_What needs to be done_: Please write out, exactly as given, every line of the entries below up to and including the line with "Nos rayons (56, 2180)".

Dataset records
=-=-=

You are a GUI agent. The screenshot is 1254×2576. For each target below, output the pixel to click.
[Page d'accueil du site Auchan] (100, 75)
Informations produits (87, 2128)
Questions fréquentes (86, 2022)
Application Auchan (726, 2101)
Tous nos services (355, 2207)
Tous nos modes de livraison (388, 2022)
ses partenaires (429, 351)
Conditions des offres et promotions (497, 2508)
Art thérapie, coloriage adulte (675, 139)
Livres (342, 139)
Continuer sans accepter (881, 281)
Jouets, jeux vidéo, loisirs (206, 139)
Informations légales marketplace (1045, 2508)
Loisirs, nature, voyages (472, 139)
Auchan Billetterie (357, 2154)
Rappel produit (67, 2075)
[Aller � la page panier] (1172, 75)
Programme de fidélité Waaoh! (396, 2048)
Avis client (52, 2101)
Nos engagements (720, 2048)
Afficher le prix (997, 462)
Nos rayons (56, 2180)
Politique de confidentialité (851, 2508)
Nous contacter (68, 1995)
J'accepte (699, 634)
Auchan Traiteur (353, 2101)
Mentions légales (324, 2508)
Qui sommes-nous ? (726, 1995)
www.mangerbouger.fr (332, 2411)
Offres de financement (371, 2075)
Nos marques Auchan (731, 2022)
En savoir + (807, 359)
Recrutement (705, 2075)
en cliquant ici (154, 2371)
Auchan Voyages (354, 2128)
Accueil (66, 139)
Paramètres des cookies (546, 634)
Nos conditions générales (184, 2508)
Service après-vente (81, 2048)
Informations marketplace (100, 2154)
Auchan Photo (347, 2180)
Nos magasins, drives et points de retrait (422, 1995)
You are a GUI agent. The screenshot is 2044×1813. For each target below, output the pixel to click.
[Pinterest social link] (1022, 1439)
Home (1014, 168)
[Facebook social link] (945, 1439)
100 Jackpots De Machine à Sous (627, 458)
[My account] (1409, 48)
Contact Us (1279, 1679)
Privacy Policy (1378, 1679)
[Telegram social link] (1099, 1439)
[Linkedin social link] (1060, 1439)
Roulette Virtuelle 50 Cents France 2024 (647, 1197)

=-=-=

_Reply_:
You are a GUI agent. The screenshot is 1254×2576. For each target below, output the pixel to click.
[Page d'accueil du site Auchan] (100, 75)
Informations produits (87, 2128)
Questions fréquentes (86, 2022)
Application Auchan (726, 2101)
Tous nos services (355, 2207)
Tous nos modes de livraison (388, 2022)
ses partenaires (429, 351)
Conditions des offres et promotions (497, 2508)
Art thérapie, coloriage adulte (675, 139)
Livres (342, 139)
Continuer sans accepter (881, 281)
Jouets, jeux vidéo, loisirs (206, 139)
Informations légales marketplace (1045, 2508)
Loisirs, nature, voyages (472, 139)
Auchan Billetterie (357, 2154)
Rappel produit (67, 2075)
[Aller � la page panier] (1172, 75)
Programme de fidélité Waaoh! (396, 2048)
Avis client (52, 2101)
Nos engagements (720, 2048)
Afficher le prix (997, 462)
Nos rayons (56, 2180)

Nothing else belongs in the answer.